FIN DE FUGA

MÁS ALLÁ DEL TAJO

Acomodados en la placenta de la madre tierra madre originaria madre universo, se habían dejado crecer hasta las canas y las arrugas en la frente. Son las mismas mujeres, los mismos hombres de mi infancia que nunca sufrieron inundaciones en el cauce de sus días. Los niños saltan la valla del colegio con carteras llenas de abstrusos mensajes. Y quién les haría dudar de que los ríos desembocan, qué les importa a ellos si Lisboa se ha perdido como ciudad inventada, donde el Tajo y la mar, las aguas y las aguas, han abandonado su incansable copulación de vehemente impudicia.

Más acá del exilio encuentras a un antiguo compañero de infortunios junto a la puerta de la Universidad de Salamanca.

- Así que no te dieron la cátedra.

- Ya sabes los tejemanejes que se traen. Aquí la escolástica sigue teniendo sus adeptos. Aún nos quedan un par de añitos hasta que las viejas glorias pasen a mejor vida. Eso si podemos conservar algunas de las cosas que hemos cambiado...
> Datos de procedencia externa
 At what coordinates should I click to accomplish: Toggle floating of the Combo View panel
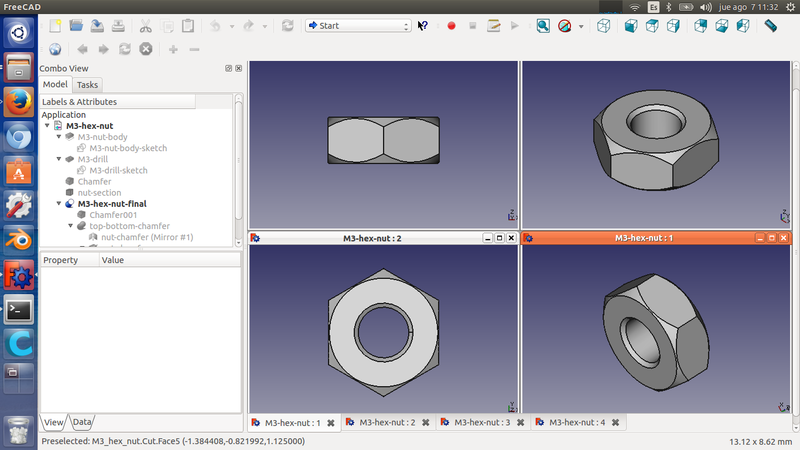pos(228,68)
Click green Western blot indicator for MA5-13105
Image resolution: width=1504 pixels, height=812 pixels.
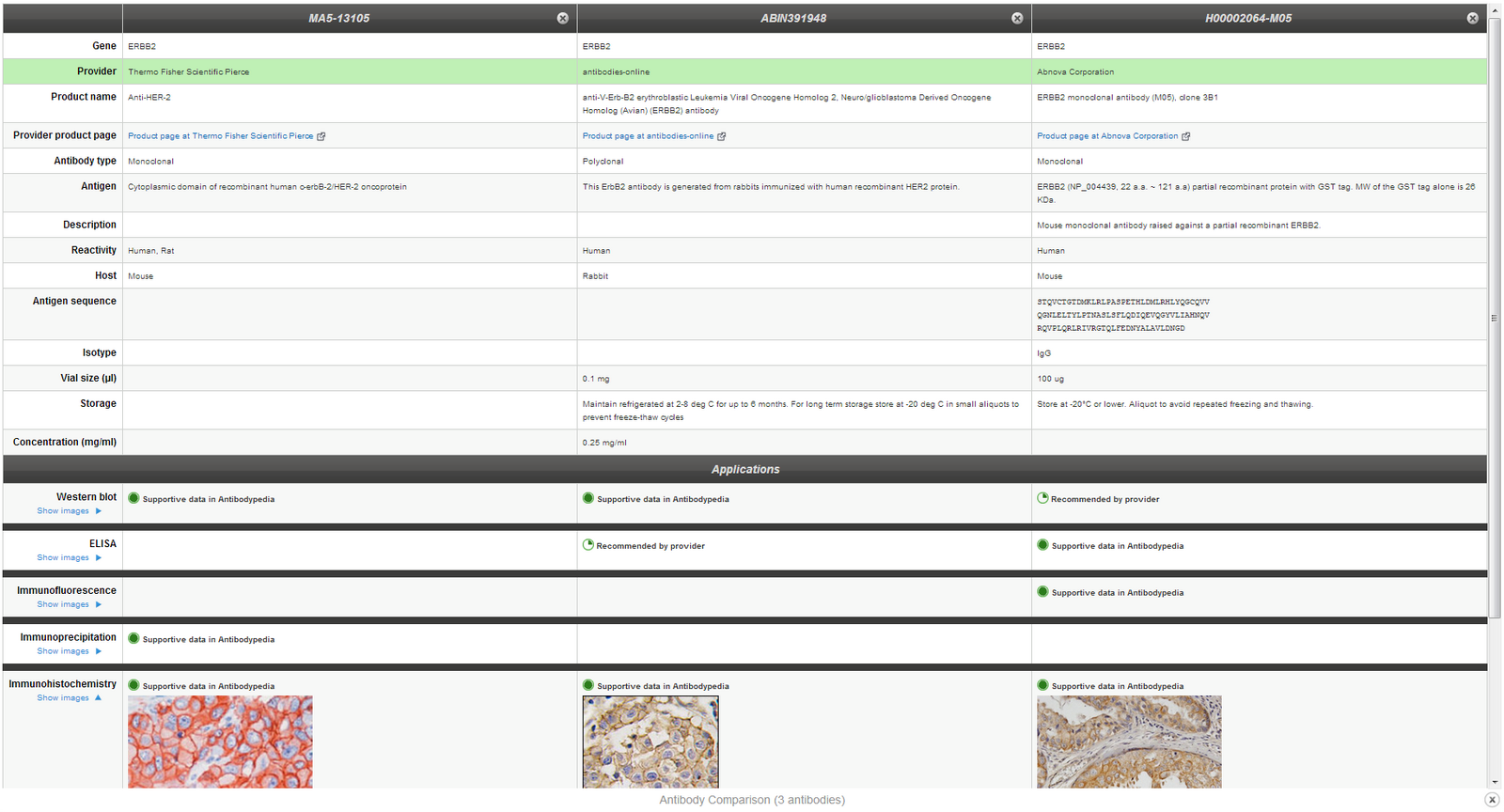point(133,498)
- Pero la revista os la subvencionan.

- Ése es otro cantar. A los que no cabemos en el Olimpo nos pagan una agradable estancia en el purgatorio, y allá te pudras en la sala de espera. Las revistas las leen cuatro gatos. Siempre es algo, pero vamos... Y tú ¿qué andas tramando en Alemania?

Querías decirle que habías vuelto, que habías estado fraguándote la posibilidad de este regreso, y que llevabas otra vez el pelo teñido para reconocerte en los escaparates de las tiendas.
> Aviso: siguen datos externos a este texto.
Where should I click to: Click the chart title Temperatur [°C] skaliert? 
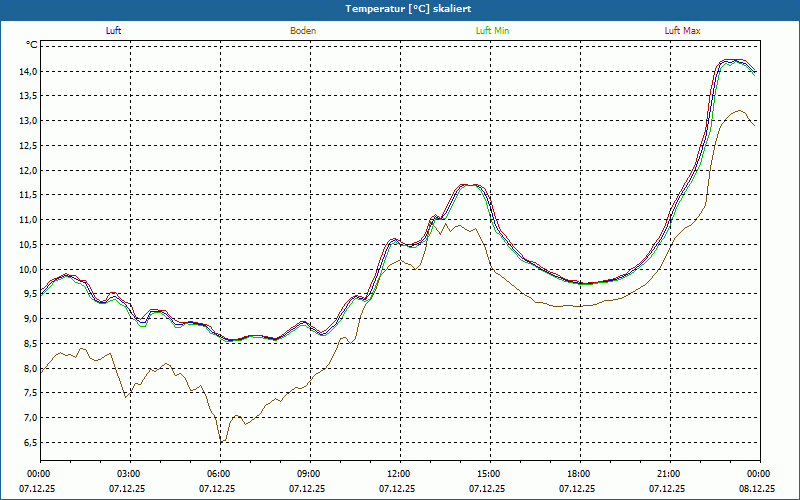(400, 8)
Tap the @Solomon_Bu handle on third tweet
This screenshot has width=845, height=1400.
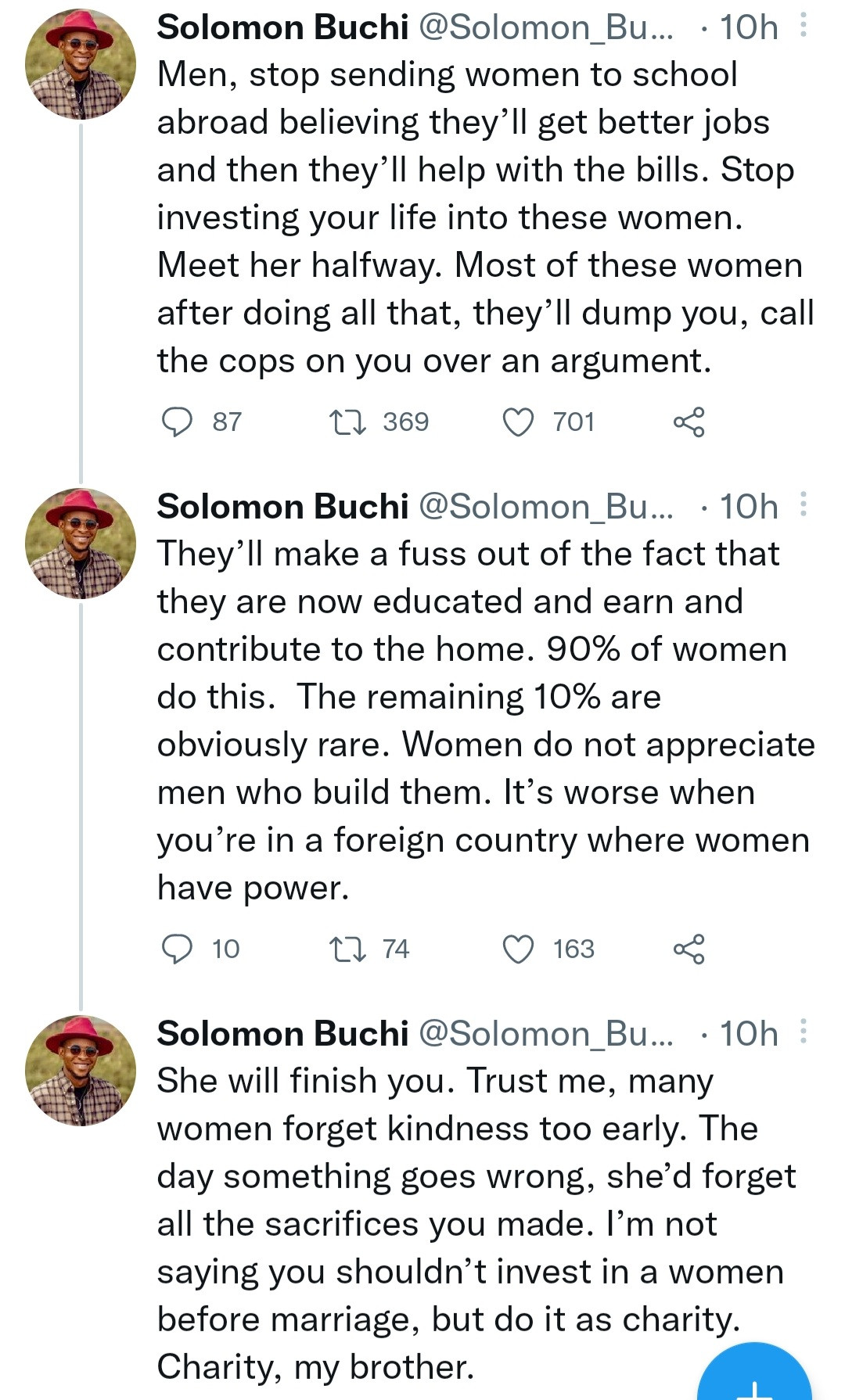pyautogui.click(x=545, y=1034)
- Estoy rodando unos documentales de difusión cultural para el ministerio. Luego doblamos al francés, al inglés y al alemán, y les mostramos por dónde pueden seguir colonizando.

- Desde luego no has cambiado. Eres capaz de hacer unas tomas del festejo de las rameras y olvidarte de fray Luis de León.

- No, hombre, no. Los años no pasan en balde.

- ¿Y ese fotógrafo que traes contigo?

No ibas a apoyar el corazón en el muro de las lamentaciones porque ya no hubiera manera de abandonarse a la incertidumbre. Una noche tenías que acordarte de llamar a la nena y a la siguiente a Gerard. Había que prometer que acabarías el trabajo lo antes posible y que, por lo demás, preparabas un nuevo artículo, pero no te emborrachabas, de ninguna manera, aunque al ver las botellas de coñac se te te salieran los ojos de las órbitas. Y habías aplazado con cada cumpleaños de tu hija ese proyecto soñado, sólo alguna vez soñado, de emigrar en los inviernos a una casita de paredes blancas frente al Atlántico.

Se había agotado el tiempo del regreso, te lo advirtieron y, entre parir criaturas de papel y criaturas de carne y hueso, habías descubierto una extraña diferencia: La nena y Gerard no se podían traducir al castellano.